Londres 2 – épiphanie

J’ai lu, hier, dans le métro, l’entretien vertigineux entre Foucault et Deleuze sur la place que doivent tenir les intellectuels dans la lutte contre le pouvoir. Ils dépassent le débat sur le caractère inutile ou au contraire souverain de la théorie en expliquant que celle-ci n’est qu’un autre outil pour la révolution, qu’elle n’est pas prescriptive ou supérieure à la pratique. C’est un débat sur lequel bell hooks (Teaching to Transgress – Education as the Practice of Freedom, 1994), revendiquée féministe noire américaine, a beaucoup travaillé, notamment parce que les groupes activistes auxquels elle participait avait des débats houleux sur la place à accorder aux textes dans le mouvement.

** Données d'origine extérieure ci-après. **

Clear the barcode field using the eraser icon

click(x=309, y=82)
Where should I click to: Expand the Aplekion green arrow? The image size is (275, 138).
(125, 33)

Quant au texte de  Foucault et Deleuze, je l’ai trouvé en ligne ici, mais je vous recommande d’emprunter Dits et Ecrits à la bibli (ce texte-là est dans le T.2, il y en a 4) et de picorer. L’humilité de Foucault et Deleuze, et « l’indignité [qu’ils trouvent] à parler au nom des autres » vient doubler leur prodigieuse intelligence intellectuelle d’une intelligence humaine, si on en doutait. Si vous avez la flemme de lire le texte sur écran, comme c’est le cas pour moi, imprimez-le, lisez-le à haute voix, accrochez le sur le frigo.

Lire ce genre de texte me donne envie de me rouler dans mon amour de l’Humanité, avec ce qu’elle a de plus con et sordide.